→ What is being asked: Could you set down the lines below, from the one containing "This screenshot has height=215, width=398." through the final line, exactly as written?

Stored data entries:
:::::
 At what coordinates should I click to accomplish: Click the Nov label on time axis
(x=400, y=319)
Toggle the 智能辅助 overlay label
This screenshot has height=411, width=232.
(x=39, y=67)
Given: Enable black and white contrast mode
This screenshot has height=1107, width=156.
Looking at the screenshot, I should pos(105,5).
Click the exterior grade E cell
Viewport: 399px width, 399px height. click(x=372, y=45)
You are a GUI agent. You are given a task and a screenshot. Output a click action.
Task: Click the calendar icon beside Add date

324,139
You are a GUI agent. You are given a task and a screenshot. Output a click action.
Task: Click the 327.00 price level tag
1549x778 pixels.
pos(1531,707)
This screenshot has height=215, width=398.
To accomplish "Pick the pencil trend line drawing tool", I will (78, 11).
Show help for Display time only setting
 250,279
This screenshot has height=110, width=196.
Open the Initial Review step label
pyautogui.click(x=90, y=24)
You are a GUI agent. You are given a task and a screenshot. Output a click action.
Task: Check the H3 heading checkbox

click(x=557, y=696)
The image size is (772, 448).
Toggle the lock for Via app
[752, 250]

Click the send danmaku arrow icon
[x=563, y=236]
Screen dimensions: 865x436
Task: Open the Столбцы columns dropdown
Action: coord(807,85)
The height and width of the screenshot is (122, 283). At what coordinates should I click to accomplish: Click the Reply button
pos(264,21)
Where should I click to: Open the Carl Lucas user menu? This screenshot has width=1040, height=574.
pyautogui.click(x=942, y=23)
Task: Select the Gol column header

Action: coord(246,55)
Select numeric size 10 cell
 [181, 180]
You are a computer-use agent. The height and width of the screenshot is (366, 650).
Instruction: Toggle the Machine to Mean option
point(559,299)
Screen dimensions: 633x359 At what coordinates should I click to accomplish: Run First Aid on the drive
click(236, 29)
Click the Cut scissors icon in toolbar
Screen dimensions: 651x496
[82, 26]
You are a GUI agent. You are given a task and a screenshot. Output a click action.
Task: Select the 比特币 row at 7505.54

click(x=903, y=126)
:::::
→ Solution:
This screenshot has height=215, width=398.
To accomplish "Pick the pencil trend line drawing tool", I will (78, 11).
Show help for Display time only setting
 250,279
This screenshot has height=110, width=196.
Open the Initial Review step label
pyautogui.click(x=90, y=24)
You are a GUI agent. You are given a task and a screenshot. Output a click action.
Task: Check the H3 heading checkbox

click(x=557, y=696)
The image size is (772, 448).
Toggle the lock for Via app
[752, 250]

Click the send danmaku arrow icon
[x=563, y=236]
Screen dimensions: 865x436
Task: Open the Столбцы columns dropdown
Action: coord(807,85)
The height and width of the screenshot is (122, 283). At what coordinates should I click to accomplish: Click the Reply button
pos(264,21)
Where should I click to: Open the Carl Lucas user menu? This screenshot has width=1040, height=574.
pyautogui.click(x=942, y=23)
Task: Select the Gol column header

Action: coord(246,55)
Select numeric size 10 cell
 [181, 180]
You are a computer-use agent. The height and width of the screenshot is (366, 650).
Instruction: Toggle the Machine to Mean option
point(559,299)
Screen dimensions: 633x359 At what coordinates should I click to accomplish: Run First Aid on the drive
click(236, 29)
Click the Cut scissors icon in toolbar
Screen dimensions: 651x496
[82, 26]
You are a GUI agent. You are given a task and a screenshot. Output a click action.
Task: Select the 比特币 row at 7505.54

click(x=903, y=126)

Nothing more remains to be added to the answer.